Week 2 #
Detailed Requirements Elaboration #
For this week, we are focusing on preparing the backend API for the web interface and upcoming features (see plans for next week) as well as planning which machine learning models to use for the project (see progress for ML). As the frontend depends on the API to be able to interact with its features. While both the frontend and API depend on machine learning since it is one of the main core functions.
API Interaction: #
The API should be able to recieve files from users through a web interface or a command line interface and allow only non-empty txt, log, and csv files to the API. Which would allow users to create scripts to automate threat detection on a timely basis.

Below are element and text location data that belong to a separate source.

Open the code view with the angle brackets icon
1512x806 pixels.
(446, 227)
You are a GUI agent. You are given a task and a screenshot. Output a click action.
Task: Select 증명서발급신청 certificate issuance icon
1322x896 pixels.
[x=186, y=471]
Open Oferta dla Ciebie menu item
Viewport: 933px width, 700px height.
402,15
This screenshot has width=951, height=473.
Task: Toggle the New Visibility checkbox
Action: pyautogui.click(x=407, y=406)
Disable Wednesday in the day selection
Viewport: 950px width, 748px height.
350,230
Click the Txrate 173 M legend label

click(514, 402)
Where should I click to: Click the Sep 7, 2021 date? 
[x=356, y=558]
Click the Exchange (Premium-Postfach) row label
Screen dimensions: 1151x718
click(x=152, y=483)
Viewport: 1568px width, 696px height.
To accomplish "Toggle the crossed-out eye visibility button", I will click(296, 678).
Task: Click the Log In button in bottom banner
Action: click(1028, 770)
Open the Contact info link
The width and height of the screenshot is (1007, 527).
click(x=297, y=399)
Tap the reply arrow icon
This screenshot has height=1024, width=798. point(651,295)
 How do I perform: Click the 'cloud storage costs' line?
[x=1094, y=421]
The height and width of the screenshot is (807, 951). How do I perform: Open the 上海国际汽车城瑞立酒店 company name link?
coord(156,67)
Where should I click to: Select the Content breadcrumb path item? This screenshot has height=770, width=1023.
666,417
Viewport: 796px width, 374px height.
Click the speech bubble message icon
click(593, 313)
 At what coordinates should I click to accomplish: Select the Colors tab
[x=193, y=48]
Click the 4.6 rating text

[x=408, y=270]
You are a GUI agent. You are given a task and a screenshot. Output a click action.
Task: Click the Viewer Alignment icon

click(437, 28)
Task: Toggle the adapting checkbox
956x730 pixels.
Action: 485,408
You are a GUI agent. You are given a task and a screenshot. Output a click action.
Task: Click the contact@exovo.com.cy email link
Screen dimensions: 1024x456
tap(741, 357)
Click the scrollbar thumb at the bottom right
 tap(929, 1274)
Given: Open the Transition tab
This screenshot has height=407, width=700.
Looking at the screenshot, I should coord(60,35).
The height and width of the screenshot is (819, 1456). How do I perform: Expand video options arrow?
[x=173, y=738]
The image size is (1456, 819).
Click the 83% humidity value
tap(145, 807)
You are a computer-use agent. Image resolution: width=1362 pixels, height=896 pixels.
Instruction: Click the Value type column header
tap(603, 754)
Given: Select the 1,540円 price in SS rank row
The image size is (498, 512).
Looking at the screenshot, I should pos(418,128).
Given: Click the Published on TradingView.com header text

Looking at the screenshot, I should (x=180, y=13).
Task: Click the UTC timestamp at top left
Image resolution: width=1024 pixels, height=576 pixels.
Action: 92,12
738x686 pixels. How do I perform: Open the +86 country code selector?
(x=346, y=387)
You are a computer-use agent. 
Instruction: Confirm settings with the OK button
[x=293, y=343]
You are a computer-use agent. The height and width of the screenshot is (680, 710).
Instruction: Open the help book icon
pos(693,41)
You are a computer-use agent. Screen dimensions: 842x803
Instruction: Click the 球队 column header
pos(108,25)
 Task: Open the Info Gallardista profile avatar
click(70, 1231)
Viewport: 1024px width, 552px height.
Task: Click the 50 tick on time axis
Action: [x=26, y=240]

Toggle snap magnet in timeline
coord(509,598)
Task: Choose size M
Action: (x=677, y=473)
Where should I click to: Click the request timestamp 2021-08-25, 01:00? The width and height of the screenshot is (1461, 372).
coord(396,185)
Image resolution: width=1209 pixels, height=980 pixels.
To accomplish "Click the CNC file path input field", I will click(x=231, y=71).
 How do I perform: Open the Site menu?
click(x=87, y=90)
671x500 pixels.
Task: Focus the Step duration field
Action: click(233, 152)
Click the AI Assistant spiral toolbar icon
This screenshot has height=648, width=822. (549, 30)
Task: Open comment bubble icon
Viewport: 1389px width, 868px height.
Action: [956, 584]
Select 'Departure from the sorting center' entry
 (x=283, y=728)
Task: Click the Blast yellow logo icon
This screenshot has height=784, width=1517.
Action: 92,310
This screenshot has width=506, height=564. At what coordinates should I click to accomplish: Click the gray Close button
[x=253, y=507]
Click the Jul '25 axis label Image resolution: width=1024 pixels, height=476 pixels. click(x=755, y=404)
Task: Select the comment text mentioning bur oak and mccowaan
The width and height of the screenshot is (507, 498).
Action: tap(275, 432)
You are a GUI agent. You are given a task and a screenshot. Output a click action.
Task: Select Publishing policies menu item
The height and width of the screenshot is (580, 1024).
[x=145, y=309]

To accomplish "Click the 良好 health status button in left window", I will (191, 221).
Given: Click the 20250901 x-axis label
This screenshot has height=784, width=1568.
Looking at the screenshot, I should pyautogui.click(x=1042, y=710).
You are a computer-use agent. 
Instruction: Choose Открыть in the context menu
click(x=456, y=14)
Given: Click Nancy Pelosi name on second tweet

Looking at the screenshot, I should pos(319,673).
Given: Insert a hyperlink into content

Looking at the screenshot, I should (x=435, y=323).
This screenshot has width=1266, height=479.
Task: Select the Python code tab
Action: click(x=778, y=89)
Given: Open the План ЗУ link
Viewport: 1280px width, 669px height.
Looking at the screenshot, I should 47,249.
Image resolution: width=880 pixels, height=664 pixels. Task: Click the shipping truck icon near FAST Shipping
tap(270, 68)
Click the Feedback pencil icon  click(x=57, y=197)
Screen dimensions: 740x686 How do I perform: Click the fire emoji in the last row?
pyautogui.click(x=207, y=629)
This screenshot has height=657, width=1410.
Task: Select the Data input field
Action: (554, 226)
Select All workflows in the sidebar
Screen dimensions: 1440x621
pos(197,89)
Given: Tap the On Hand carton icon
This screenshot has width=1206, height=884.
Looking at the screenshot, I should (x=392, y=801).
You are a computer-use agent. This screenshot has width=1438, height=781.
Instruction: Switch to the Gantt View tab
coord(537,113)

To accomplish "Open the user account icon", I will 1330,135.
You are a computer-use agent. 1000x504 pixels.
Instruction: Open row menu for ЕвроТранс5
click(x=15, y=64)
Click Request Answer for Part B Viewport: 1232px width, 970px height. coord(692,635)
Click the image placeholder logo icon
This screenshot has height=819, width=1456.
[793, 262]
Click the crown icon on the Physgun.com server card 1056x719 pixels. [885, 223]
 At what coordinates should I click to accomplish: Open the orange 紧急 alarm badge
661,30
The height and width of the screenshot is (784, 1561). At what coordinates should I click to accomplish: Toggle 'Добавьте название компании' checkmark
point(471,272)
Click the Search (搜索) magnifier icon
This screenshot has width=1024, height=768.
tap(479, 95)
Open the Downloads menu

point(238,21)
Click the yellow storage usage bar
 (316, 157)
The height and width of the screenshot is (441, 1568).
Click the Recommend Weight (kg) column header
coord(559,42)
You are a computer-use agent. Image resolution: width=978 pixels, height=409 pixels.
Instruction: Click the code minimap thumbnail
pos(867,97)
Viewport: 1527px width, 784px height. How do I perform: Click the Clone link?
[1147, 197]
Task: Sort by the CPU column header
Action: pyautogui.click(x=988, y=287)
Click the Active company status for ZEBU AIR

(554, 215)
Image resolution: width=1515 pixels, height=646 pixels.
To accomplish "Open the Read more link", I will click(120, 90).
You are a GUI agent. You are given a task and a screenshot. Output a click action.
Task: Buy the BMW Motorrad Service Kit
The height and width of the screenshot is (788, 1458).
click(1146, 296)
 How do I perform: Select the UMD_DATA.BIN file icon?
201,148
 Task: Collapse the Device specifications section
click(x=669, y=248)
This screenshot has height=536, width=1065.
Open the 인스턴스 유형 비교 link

Machine learning models and Data pre-processing #
See ML in project progress for the requirements of data-preprocessing and models.
Prioritized backlog #
Project progress #
Frontend #
Currently we do not have a frontend, but have plans to make one next week with Nextjs.
Backend #
The backend API can now recieve log files (csv, log, txt) from users by sending a POST request with a file to “http://localhost:8000/upload”. And the API has been prepared for upcoming features such as threat detection, batch processing, and result retrival. As well as the frontend, as parts of the backend API are important for building the web interface.
ML #
For ML we’ve pre-selected Decision Trees (DT), Random Forests (RF), SVM, and pre-trained models as the core ML approaches for threat detection in log files. There are some benefits of using these models:
Handling Categorical Features Log data often contains categorical values. DT/RF natively support categorical data (via one-hot encoding or label encoding) without requiring extensive feature engineering.
Interpretability DT/RF provide clear decision paths, crucial for: Debugging why a log entry was flagged as a threat. SMV provides clear hyperplane and handles non-linear cases.
Weekly commitments #
Paramon:
- Added API endpoint mappings for uploading files.
- Implemented File uploading to allow files to be uploaded through an interface.
Bulat:
- Created backlog.
- Defined set of ML features for MLTD.